Hacker News new | ask | show | jobs
by ImageXav 316 days ago
Yes, especially as models are known to have a preference towards outputs of models in the same family. I suspect this leaderboard would change dramatically with different models as the judge.
2 comments

I don't care about either method. The ground truth should be what a human would do, not what a model does.
There may be different/better solutions for almost all those kind of tasks. I wouldn’t be surprised if optimal answer to some of them would be refusal/defer ask, refactor first, then solve it properly.
That response is quite in line with the typical human based PR response on a first draft.

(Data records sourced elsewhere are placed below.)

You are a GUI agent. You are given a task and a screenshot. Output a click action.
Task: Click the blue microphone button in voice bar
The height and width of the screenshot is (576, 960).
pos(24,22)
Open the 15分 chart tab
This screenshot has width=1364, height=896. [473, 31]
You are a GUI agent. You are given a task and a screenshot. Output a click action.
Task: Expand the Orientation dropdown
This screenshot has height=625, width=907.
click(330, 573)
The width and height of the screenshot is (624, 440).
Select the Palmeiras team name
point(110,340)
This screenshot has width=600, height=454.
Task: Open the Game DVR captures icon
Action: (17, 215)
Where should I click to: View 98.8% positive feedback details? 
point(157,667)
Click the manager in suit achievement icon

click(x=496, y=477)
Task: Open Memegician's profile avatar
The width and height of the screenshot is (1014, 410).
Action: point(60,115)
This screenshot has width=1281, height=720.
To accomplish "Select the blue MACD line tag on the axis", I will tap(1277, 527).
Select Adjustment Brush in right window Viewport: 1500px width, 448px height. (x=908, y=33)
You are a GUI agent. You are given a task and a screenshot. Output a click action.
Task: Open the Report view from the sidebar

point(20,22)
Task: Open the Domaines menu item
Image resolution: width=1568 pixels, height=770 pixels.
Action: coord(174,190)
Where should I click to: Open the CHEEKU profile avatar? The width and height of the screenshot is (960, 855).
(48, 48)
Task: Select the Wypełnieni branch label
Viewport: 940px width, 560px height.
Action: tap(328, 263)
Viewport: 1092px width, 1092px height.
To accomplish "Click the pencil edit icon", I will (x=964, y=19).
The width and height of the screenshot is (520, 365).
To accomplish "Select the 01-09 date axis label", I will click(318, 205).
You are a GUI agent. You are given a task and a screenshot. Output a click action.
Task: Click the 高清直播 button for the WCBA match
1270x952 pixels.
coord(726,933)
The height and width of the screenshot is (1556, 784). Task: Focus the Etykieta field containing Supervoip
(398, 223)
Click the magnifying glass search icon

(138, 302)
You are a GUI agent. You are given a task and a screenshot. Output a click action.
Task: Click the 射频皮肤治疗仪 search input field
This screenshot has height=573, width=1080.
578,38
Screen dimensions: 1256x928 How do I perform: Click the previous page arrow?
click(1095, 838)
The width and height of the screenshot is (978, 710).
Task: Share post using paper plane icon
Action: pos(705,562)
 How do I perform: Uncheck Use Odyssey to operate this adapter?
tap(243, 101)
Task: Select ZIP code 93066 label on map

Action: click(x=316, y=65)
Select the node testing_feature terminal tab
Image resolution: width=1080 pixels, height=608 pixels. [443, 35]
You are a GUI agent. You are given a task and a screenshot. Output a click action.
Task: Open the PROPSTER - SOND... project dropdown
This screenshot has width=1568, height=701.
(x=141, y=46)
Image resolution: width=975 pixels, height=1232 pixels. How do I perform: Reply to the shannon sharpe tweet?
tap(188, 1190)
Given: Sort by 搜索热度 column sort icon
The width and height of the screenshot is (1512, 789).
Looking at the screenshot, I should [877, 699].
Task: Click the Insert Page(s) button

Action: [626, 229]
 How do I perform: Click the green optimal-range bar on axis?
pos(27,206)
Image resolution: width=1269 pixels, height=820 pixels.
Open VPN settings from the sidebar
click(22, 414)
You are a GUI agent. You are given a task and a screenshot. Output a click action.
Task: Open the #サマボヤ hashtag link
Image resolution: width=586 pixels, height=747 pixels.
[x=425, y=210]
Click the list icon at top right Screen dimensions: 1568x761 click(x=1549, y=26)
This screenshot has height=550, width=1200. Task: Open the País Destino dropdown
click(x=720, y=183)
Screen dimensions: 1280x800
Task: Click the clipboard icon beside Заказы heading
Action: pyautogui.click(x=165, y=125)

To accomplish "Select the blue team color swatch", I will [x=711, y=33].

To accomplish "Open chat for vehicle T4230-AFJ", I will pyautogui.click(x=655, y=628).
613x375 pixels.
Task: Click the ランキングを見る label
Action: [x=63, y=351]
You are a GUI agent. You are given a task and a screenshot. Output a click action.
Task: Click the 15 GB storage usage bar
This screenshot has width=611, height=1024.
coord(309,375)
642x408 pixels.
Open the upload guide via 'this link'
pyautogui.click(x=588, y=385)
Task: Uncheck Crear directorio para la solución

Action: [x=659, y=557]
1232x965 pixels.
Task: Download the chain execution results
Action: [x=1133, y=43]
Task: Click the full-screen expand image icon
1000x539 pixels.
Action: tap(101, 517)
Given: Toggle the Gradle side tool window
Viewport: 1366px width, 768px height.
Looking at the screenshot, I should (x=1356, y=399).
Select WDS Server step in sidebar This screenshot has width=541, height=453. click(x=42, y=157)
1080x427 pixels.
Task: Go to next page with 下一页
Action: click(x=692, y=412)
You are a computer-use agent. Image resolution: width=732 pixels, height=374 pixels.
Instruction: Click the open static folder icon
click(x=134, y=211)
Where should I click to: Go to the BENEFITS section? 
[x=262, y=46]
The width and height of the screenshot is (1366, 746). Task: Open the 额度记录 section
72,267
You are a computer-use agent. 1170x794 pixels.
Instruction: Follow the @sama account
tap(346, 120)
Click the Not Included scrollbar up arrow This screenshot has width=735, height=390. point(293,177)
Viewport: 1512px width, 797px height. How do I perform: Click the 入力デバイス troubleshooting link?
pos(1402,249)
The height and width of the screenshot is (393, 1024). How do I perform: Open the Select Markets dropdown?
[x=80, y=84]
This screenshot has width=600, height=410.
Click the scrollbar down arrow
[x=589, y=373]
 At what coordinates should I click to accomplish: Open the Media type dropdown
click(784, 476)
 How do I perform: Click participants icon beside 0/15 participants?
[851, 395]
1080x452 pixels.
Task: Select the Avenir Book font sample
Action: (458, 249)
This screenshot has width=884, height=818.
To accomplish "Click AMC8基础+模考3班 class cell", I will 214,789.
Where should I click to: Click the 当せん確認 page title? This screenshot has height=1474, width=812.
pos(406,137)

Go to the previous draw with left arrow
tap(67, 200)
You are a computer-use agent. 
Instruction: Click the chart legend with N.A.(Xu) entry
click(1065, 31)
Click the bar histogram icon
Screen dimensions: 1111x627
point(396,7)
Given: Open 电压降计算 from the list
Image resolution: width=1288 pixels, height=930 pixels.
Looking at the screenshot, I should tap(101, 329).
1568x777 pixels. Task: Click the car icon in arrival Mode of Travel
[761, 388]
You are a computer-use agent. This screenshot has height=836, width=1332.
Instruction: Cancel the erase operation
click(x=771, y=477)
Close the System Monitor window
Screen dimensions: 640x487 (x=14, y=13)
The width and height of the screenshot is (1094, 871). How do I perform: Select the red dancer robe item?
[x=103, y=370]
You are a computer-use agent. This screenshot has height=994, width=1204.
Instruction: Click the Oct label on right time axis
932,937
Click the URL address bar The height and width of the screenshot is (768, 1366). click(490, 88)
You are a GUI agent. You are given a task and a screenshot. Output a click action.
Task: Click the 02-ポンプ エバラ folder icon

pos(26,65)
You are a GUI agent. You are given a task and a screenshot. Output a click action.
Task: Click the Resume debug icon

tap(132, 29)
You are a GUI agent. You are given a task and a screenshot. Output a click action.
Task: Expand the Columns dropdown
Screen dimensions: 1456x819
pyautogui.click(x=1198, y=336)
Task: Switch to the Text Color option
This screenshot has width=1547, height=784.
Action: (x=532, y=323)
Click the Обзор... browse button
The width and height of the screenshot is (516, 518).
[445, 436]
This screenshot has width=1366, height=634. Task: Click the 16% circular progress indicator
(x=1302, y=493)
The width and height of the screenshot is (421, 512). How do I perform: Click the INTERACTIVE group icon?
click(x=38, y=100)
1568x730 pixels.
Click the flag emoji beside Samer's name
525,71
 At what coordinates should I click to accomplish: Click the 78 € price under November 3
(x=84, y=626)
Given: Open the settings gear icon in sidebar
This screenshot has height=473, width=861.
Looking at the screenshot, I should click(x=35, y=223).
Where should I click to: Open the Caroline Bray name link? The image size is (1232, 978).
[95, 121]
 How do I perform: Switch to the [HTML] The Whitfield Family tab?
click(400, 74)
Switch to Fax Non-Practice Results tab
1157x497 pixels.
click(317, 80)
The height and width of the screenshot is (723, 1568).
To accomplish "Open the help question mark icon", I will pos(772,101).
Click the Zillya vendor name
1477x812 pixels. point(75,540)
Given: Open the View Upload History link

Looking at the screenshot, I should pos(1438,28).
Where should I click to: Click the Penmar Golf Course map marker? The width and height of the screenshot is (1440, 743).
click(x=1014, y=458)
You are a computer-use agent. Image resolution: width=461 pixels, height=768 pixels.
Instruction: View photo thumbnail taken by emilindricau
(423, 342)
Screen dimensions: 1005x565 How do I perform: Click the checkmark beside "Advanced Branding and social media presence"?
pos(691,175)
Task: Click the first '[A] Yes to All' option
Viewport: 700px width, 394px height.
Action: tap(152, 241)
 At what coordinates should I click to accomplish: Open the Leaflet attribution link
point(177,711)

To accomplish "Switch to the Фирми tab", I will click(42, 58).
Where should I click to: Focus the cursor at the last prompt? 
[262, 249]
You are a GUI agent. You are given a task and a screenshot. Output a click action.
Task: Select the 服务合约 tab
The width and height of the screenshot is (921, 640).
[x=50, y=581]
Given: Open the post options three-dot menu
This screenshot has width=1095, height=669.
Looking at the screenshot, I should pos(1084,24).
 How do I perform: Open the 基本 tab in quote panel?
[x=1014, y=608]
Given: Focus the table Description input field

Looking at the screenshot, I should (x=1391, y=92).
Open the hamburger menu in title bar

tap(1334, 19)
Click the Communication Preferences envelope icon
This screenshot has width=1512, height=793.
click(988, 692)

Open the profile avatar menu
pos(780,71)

There is a possibility that machine based PR reviews are better: for instance because they are not prejudiced based on who is the initiator of the PR and because they don't take other environmental factors into account. You'd expect a machine to be more neutral, so on that front the machine should and possibly could score better. But until the models consistently outperform the humans in impartially scored quality vs a baseline of human results it is the humans that should call this, not the machines.

I wouldn't necessarily expect a machine to be more neutral. Machines can easily be biased too.
On something like a PR review I would. But on anything that would involve private information such as the background, gender, photographs and/or video as well as other writings by the subject I think you'd be right.

It's just that it is fairly trivial to present a PR to a machine in such a way that it can only comment on the differences in the code. I would find it surprising if that somehow led to a bias about the author. Can you give an example of how you think that would creep into such an interaction?

They are different models already but yes, I already let ChatGPT judge Claude's work for the same reason.